Zero India Presence to a Fully Operational Micro-GCC — in Under 12 Months
A US tax and accounting firm decided to build in India. Specialist talent, lower costs, scalability. The case was clear.
What wasn’t clear: how do you hire tax and compliance professionals in a market where your brand means nothing? How do you set up an entity, design HR policy, build a pay structure — all while keeping a US-standard compliance bar?

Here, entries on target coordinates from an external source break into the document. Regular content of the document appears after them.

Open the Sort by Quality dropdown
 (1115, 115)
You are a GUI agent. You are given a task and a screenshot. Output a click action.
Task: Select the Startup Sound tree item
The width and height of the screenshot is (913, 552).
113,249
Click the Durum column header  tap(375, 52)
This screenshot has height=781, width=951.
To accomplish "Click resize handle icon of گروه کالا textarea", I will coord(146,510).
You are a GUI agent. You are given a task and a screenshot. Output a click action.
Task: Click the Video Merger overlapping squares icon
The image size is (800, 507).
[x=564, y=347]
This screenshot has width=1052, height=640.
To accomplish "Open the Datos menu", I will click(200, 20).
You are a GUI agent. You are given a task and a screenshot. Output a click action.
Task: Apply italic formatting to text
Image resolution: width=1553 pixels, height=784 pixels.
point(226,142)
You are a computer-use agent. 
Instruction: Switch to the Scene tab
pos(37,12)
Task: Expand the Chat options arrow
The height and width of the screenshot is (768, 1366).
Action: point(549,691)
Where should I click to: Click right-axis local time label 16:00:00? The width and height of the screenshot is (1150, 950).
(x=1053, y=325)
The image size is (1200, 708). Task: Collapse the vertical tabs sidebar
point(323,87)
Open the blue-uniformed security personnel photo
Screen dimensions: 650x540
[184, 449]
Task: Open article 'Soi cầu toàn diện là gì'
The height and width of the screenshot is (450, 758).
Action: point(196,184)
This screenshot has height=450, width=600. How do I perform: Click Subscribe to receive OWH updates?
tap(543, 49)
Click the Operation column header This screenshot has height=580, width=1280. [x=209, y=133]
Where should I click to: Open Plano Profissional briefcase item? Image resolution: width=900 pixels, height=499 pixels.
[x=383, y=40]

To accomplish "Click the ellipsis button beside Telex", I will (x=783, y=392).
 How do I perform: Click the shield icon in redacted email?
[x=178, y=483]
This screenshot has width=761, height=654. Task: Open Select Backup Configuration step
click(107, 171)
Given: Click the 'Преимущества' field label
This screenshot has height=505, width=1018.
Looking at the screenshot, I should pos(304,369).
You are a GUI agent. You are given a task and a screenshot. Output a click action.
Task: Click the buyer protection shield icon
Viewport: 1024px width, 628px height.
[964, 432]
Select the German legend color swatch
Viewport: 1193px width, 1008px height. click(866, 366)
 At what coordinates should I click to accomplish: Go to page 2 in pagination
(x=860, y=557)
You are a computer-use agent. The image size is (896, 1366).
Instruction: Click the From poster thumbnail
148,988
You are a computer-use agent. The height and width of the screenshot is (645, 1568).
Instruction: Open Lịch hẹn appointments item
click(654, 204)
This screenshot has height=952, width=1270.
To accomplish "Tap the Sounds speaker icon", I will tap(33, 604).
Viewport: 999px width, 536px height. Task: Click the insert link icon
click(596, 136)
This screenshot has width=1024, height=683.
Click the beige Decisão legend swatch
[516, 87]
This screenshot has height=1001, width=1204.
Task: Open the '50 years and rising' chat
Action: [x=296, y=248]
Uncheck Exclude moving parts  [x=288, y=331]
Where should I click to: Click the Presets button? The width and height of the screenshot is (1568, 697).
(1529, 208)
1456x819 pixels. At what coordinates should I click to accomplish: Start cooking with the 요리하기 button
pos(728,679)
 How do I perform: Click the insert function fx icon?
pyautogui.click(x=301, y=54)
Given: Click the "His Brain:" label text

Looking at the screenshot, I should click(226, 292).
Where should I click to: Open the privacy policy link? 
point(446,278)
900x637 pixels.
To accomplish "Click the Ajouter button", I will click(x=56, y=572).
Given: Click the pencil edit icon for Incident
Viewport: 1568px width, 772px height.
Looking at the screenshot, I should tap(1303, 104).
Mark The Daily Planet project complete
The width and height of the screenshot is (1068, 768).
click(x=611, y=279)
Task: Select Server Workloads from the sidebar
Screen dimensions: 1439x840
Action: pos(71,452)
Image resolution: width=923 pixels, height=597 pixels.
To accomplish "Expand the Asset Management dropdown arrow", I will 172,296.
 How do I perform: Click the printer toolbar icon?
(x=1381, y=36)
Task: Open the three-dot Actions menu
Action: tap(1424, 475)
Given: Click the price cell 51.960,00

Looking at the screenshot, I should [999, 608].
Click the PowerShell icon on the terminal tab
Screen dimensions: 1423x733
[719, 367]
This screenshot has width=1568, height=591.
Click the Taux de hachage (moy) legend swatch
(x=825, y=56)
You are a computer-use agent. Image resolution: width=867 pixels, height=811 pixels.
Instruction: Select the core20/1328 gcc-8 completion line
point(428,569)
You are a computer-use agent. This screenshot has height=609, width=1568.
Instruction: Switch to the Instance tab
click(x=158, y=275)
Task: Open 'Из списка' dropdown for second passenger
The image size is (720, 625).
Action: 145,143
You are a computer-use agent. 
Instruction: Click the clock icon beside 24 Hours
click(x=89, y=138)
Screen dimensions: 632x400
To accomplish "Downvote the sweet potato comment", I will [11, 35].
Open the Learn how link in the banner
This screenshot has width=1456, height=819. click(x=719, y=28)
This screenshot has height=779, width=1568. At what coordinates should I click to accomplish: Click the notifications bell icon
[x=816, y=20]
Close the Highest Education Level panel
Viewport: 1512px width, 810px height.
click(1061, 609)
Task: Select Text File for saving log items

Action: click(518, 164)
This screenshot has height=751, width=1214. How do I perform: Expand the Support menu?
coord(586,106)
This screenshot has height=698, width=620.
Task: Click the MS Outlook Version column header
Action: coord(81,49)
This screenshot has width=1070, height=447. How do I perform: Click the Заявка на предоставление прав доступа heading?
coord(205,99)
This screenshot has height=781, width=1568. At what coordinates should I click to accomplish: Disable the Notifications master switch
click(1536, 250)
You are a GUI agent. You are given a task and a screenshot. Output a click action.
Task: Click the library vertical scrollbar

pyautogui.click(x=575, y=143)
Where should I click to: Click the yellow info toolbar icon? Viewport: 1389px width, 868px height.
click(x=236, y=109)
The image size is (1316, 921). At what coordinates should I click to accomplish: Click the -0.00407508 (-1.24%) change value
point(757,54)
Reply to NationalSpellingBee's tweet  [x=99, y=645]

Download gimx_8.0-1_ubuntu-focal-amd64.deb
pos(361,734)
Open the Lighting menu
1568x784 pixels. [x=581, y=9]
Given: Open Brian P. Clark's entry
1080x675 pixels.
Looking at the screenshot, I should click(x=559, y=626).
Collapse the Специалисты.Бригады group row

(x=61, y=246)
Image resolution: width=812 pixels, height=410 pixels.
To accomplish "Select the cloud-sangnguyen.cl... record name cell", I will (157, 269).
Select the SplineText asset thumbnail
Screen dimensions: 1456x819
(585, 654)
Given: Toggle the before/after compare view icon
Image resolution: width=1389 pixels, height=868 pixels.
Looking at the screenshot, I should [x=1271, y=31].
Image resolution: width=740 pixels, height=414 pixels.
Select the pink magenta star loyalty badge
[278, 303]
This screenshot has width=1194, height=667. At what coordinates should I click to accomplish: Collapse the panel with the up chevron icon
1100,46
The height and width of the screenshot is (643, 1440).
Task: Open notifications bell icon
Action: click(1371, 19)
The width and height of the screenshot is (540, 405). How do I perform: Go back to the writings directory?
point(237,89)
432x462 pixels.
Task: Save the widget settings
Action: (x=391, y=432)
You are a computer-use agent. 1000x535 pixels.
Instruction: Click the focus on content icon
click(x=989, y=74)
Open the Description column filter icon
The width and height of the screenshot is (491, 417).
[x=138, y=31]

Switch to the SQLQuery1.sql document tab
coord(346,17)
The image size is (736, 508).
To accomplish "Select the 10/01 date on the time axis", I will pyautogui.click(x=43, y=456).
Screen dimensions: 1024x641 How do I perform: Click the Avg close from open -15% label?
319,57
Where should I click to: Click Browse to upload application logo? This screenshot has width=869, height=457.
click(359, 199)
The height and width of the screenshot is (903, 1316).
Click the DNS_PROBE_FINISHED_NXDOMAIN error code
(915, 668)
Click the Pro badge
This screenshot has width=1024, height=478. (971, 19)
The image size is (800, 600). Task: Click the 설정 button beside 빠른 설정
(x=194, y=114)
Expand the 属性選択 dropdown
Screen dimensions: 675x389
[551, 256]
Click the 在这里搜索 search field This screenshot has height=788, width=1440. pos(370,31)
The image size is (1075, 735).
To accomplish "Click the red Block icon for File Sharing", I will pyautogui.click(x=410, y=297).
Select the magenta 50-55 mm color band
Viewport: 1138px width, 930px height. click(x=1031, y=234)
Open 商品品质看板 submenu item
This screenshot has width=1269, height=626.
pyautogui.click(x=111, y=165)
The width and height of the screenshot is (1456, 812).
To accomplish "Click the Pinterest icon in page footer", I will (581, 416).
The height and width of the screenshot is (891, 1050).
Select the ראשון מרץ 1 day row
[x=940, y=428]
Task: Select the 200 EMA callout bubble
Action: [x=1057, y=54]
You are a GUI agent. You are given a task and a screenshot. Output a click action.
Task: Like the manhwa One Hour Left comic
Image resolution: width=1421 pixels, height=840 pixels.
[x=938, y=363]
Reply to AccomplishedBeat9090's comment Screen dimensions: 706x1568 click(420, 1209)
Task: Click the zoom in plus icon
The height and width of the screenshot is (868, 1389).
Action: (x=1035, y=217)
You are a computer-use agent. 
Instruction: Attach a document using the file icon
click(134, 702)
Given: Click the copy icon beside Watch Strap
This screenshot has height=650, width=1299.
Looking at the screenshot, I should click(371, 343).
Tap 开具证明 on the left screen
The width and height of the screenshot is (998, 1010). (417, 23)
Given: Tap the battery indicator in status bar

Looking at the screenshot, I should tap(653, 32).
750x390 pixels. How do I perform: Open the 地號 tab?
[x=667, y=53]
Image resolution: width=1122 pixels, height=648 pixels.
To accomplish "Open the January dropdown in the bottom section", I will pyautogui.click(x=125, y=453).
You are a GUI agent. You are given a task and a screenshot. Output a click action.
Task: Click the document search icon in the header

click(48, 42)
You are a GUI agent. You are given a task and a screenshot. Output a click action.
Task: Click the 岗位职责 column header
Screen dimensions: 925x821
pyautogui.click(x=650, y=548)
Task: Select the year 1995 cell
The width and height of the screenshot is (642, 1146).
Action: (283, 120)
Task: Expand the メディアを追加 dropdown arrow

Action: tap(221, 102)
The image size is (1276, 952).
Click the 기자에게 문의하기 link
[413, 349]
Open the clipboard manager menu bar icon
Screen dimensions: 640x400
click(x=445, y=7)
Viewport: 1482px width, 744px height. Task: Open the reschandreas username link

You don’t wing it. You bring in a partner who’s done it before.
The Problem
The firm had no India presence — no entity, no infrastructure, no local team. Three problems sat on top of each other.
A Structural Problem
They needed a legal entity and a compliant operating model before they could hire anyone. That meant navigating Indian employment law, EoR setup, and a planned transition to BOT — without distraction to the US business.
An Employer Brand Problem
In India’s tax and finance talent market, this firm was unknown. Competing for specialist IFRS, corporate tax, and compliance professionals against established players meant building a credible employer identity from scratch.
A Talent Problem
This wasn’t generalist hiring. They needed professionals with very specific US tax expertise — corporate, HNI, individual — operating out of India. The wrong hires in a compliance-heavy function aren’t just a cost. They’re a liability.
What We Did
Started with the entity. Established the India operation under EoR, with a structured transition to BOT built into the milestones from day one. No ambiguity about when and how control transferred.
Built the employer identity in India in parallel. Deployed a trained recruitment team to source specialist tax, IFRS, and compliance roles — professionals who could work to US standards from an India base.
Designed and stood up the HR function: compensation benchmarked to the Indian market, policies aligned to both Indian employment law and global standards, governance structures that gave the US leadership visibility and control without requiring them to manage the detail.
Hired the India leadership. An anchor hire to own the centre — someone who could run the India operation as a genuine extension of the firm, not a remote outpost.
The Results
Measurable outcomes from a single, integrated engagement.
What We Learned
Employer brand in India is not optional — it’s a hiring prerequisite
In specialist talent markets, unknown brands lose candidates before the first conversation. Building the employer identity wasn’t a nice-to-have — it was the unlock for every hire that followed.
EoR-to-BOT is a transition, not a handover
Firms that treat BOT activation as a sudden handover create operational risk. Building the transition milestones into the engagement from day one meant the firm took control on a known timeline, not a scramble.
Compliance-heavy functions demand hiring precision
A generalist recruiter can’t place a US tax specialist operating from India. Getting this right required a team that understood the technical requirements of the roles, not just the job titles.
Leadership hire first, team second
Hiring the India centre head early — before the team was at scale — gave the operation an owner who could shape culture, manage day-to-day issues, and reduce the burden on US leadership from the start.